It has been a week of decision making, or rather accepting decisions made for us by circumstances without railing against them.

After a wonderful weekend of seeing family, meeting our newest teeny family member and staying in what we are convinced was a real-life Fawlty Towers hotel, we returned by Shanks’ Pony, buses and trains to the boat ready to set off for the Rivers Severn and Avon.
As Robbie Burns said, the best laid schemes o’ mice an’ men, (or boaters and boatdogs) often go awry, and lock issues did just that for us. From the Stourbridge Town Arm we turned onto the Stourbridge Canal passing an area where the week before pounds had been drained and a boat capsized, but when we passed all seemed well. We turned right then onto the Staffordshire and Worcestershire Canal instead of our planned left turn, avoiding a lock issue going onto the Severn and another on the Avon.
It’s a good few years since we travelled the Staffs and Worcs and we had forgotten how delightful it is.
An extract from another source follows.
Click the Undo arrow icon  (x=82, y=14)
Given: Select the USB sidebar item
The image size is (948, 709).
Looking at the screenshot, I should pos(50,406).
Pink and red rhododendrons in varying hues line sections of the canal carved into sandstone. We stopped off to visit the National Trust property of Wightwick Manor and experienced it in a thunderstorm! We were delighted to be rescued by a car-driving friend who we were due to meet for dinner, but made it back to the Manor the next day to walk their Mathematical Bridge and have a free coffee as we were visiting from a boat.

From the Staffs and Worcs we turned left at last, heading onto the Shropshire Union, fondly known as the Shroppie. It wends its rural way through an array of famous Thomas Telford bridges including High Bridge with its telegraph pole mid arch, through wooded cuttings and a single tunnel at Cowley hewn through the multi-patterned red sandstone. Its locks, accompanied by-washes that often catch out the unwary boater. A notification of a lock issue turned out to have been fixed by Canal and River Trust staff by the time we got to it – what service!
The Shroppie is popular for leisure moorings on farms and this means boats travel very slowly (or should). We can take our time in many places passing moored boats on tick over to enjoy views over rolling farmland of waving grain or grassy acres dotted with cattle, in places looking out towards The Wrekin and the Welsh hills. This feeling of space, of distance is uplifting after quite a time in more urban constrained vistas but also coming as it does between steeply sloping wooded cuttings of this waterway. We have in rain, in sun and in blustery winds that buffet us but often at this time of year bring us gusts of sweet, light, scents of honeysuckle and elderflower.

Moorings are rural, comfortingly dark at night, shared with rabbits and badgers. Herons led us along their beats and jays darted from steeply wooded slopes above us, until we made our way to one of the most well known and longest flight of locks on the canal. The Audlem Flight of 15 designed by Thomas Telford takes boats 93feet from the Shropshire Plain to the Cheshire Plain or vice versa. At the top of the flight by the top lock is a famed honesty shop of the local farm with ice cream, pasties, pies, cream teas and cakes. It is without doubt a highlight of the Shroppie for us, other boaters, dog walkers and villagers.
Turning the opposite way to that we originally planned has turned out to be a pleasure, a chance to meet up with old friends in planned and unplanned reunions. Things look better for months to come because we are heading in this direction. Plans, after all are made to be changed. We reduce stress by embracing change, and agree with Heraclitus that “The only constant in life is change.”